───── Data lines
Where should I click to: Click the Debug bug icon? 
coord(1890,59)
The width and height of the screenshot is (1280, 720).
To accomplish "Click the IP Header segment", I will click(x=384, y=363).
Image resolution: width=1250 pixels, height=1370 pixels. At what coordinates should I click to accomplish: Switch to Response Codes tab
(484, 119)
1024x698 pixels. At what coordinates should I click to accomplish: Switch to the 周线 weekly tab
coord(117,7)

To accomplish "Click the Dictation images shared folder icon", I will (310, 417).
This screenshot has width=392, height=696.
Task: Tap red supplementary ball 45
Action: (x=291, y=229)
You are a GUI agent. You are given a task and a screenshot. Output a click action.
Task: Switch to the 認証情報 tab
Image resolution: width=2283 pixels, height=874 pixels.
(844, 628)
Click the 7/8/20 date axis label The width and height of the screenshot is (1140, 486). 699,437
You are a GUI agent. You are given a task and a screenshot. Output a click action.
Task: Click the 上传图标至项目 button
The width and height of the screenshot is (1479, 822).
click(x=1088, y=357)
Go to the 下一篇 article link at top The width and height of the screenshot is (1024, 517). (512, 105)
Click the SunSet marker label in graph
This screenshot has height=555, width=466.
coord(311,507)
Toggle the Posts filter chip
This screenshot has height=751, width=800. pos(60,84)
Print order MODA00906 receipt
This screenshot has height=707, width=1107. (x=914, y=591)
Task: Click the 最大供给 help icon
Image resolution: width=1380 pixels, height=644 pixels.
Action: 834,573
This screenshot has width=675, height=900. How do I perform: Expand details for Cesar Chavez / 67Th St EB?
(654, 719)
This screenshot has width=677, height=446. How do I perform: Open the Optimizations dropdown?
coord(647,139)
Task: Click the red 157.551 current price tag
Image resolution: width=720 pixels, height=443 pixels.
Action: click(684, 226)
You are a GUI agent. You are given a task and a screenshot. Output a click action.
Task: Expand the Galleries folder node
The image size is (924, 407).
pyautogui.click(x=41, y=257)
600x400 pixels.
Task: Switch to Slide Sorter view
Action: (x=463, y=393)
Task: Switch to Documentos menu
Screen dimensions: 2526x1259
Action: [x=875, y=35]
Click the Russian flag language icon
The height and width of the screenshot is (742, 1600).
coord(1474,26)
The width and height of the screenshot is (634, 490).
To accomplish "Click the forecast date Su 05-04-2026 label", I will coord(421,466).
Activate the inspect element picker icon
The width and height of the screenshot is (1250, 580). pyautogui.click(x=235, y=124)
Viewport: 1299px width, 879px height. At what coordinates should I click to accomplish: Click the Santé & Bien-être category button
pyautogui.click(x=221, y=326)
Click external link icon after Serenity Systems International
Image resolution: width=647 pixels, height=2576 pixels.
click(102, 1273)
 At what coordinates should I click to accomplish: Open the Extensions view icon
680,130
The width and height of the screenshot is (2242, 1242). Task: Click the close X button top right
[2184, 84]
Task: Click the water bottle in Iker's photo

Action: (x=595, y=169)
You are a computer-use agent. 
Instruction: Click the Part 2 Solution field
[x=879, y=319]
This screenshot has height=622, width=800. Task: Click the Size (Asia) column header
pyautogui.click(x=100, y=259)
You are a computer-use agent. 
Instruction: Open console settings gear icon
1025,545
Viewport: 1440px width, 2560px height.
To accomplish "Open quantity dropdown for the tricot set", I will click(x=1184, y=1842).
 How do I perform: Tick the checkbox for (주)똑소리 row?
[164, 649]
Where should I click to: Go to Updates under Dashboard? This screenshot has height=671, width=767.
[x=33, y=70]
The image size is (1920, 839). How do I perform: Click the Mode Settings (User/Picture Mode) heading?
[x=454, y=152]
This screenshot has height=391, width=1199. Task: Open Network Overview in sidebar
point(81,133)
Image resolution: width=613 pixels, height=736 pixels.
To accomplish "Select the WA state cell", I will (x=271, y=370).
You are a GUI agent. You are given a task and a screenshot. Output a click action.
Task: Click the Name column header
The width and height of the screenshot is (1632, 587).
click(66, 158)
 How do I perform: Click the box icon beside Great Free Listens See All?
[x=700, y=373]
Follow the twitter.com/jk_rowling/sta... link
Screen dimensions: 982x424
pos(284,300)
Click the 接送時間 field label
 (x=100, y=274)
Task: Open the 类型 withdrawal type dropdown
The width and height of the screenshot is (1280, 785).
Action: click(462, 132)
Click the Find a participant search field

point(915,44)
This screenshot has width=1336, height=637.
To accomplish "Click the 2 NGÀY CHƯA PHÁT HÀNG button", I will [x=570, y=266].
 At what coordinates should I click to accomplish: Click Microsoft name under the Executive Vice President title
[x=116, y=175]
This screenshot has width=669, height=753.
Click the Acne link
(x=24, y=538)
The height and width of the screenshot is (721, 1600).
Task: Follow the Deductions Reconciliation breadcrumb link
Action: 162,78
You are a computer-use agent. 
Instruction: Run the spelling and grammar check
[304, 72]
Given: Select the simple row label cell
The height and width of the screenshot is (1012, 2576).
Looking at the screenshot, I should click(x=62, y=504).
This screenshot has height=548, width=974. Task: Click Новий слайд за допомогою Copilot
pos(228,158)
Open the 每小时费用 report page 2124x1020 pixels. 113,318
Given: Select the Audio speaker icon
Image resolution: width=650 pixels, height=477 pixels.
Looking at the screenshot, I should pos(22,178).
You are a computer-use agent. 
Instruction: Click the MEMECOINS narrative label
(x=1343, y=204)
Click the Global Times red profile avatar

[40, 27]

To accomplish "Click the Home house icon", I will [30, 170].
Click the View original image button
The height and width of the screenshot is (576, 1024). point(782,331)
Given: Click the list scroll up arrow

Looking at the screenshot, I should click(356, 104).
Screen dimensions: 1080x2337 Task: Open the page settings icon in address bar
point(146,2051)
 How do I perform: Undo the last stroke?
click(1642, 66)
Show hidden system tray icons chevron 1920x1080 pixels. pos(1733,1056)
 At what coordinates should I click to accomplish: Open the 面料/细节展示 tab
──────────
Substitute "interface agent" for every occurrence of "GUI agent" in the data above and reproduce the data with no other changes.

Where should I click to: Click the Debug bug icon? 
coord(1890,59)
The width and height of the screenshot is (1280, 720).
To accomplish "Click the IP Header segment", I will click(x=384, y=363).
Image resolution: width=1250 pixels, height=1370 pixels. At what coordinates should I click to accomplish: Switch to Response Codes tab
(484, 119)
1024x698 pixels. At what coordinates should I click to accomplish: Switch to the 周线 weekly tab
coord(117,7)

To accomplish "Click the Dictation images shared folder icon", I will (310, 417).
This screenshot has width=392, height=696.
Task: Tap red supplementary ball 45
Action: (x=291, y=229)
You are a interface agent. You are given a task and a screenshot. Output a click action.
Task: Switch to the 認証情報 tab
Image resolution: width=2283 pixels, height=874 pixels.
(844, 628)
Click the 7/8/20 date axis label The width and height of the screenshot is (1140, 486). 699,437
You are a interface agent. You are given a task and a screenshot. Output a click action.
Task: Click the 上传图标至项目 button
The width and height of the screenshot is (1479, 822).
click(x=1088, y=357)
Go to the 下一篇 article link at top The width and height of the screenshot is (1024, 517). (512, 105)
Click the SunSet marker label in graph
This screenshot has height=555, width=466.
coord(311,507)
Toggle the Posts filter chip
This screenshot has height=751, width=800. pos(60,84)
Print order MODA00906 receipt
This screenshot has height=707, width=1107. (x=914, y=591)
Task: Click the 最大供给 help icon
Image resolution: width=1380 pixels, height=644 pixels.
Action: 834,573
This screenshot has width=675, height=900. How do I perform: Expand details for Cesar Chavez / 67Th St EB?
(654, 719)
This screenshot has width=677, height=446. How do I perform: Open the Optimizations dropdown?
coord(647,139)
Task: Click the red 157.551 current price tag
Image resolution: width=720 pixels, height=443 pixels.
Action: click(684, 226)
You are a interface agent. You are given a task and a screenshot. Output a click action.
Task: Expand the Galleries folder node
The image size is (924, 407).
pyautogui.click(x=41, y=257)
600x400 pixels.
Task: Switch to Slide Sorter view
Action: (x=463, y=393)
Task: Switch to Documentos menu
Screen dimensions: 2526x1259
Action: [x=875, y=35]
Click the Russian flag language icon
The height and width of the screenshot is (742, 1600).
coord(1474,26)
The width and height of the screenshot is (634, 490).
To accomplish "Click the forecast date Su 05-04-2026 label", I will coord(421,466).
Activate the inspect element picker icon
The width and height of the screenshot is (1250, 580). pyautogui.click(x=235, y=124)
Viewport: 1299px width, 879px height. At what coordinates should I click to accomplish: Click the Santé & Bien-être category button
pyautogui.click(x=221, y=326)
Click external link icon after Serenity Systems International
Image resolution: width=647 pixels, height=2576 pixels.
click(102, 1273)
 At what coordinates should I click to accomplish: Open the Extensions view icon
680,130
The width and height of the screenshot is (2242, 1242). Task: Click the close X button top right
[2184, 84]
Task: Click the water bottle in Iker's photo

Action: (x=595, y=169)
You are a computer-use agent. 
Instruction: Click the Part 2 Solution field
[x=879, y=319]
This screenshot has height=622, width=800. Task: Click the Size (Asia) column header
pyautogui.click(x=100, y=259)
You are a computer-use agent. 
Instruction: Open console settings gear icon
1025,545
Viewport: 1440px width, 2560px height.
To accomplish "Open quantity dropdown for the tricot set", I will click(x=1184, y=1842).
 How do I perform: Tick the checkbox for (주)똑소리 row?
[164, 649]
Where should I click to: Go to Updates under Dashboard? This screenshot has height=671, width=767.
[x=33, y=70]
The image size is (1920, 839). How do I perform: Click the Mode Settings (User/Picture Mode) heading?
[x=454, y=152]
This screenshot has height=391, width=1199. Task: Open Network Overview in sidebar
point(81,133)
Image resolution: width=613 pixels, height=736 pixels.
To accomplish "Select the WA state cell", I will (x=271, y=370).
You are a interface agent. You are given a task and a screenshot. Output a click action.
Task: Click the Name column header
The width and height of the screenshot is (1632, 587).
click(66, 158)
 How do I perform: Click the box icon beside Great Free Listens See All?
[x=700, y=373]
Follow the twitter.com/jk_rowling/sta... link
Screen dimensions: 982x424
pos(284,300)
Click the 接送時間 field label
 (x=100, y=274)
Task: Open the 类型 withdrawal type dropdown
The width and height of the screenshot is (1280, 785).
Action: click(462, 132)
Click the Find a participant search field

point(915,44)
This screenshot has width=1336, height=637.
To accomplish "Click the 2 NGÀY CHƯA PHÁT HÀNG button", I will [x=570, y=266].
 At what coordinates should I click to accomplish: Click Microsoft name under the Executive Vice President title
[x=116, y=175]
This screenshot has width=669, height=753.
Click the Acne link
(x=24, y=538)
The height and width of the screenshot is (721, 1600).
Task: Follow the Deductions Reconciliation breadcrumb link
Action: 162,78
You are a computer-use agent. 
Instruction: Run the spelling and grammar check
[304, 72]
Given: Select the simple row label cell
The height and width of the screenshot is (1012, 2576).
Looking at the screenshot, I should click(x=62, y=504).
This screenshot has height=548, width=974. Task: Click Новий слайд за допомогою Copilot
pos(228,158)
Open the 每小时费用 report page 2124x1020 pixels. 113,318
Given: Select the Audio speaker icon
Image resolution: width=650 pixels, height=477 pixels.
Looking at the screenshot, I should pos(22,178).
You are a computer-use agent. 
Instruction: Click the MEMECOINS narrative label
(x=1343, y=204)
Click the Global Times red profile avatar

[40, 27]

To accomplish "Click the Home house icon", I will [30, 170].
Click the View original image button
The height and width of the screenshot is (576, 1024). point(782,331)
Given: Click the list scroll up arrow

Looking at the screenshot, I should click(356, 104).
Screen dimensions: 1080x2337 Task: Open the page settings icon in address bar
point(146,2051)
 How do I perform: Undo the last stroke?
click(1642, 66)
Show hidden system tray icons chevron 1920x1080 pixels. pos(1733,1056)
 At what coordinates should I click to accomplish: Open the 面料/细节展示 tab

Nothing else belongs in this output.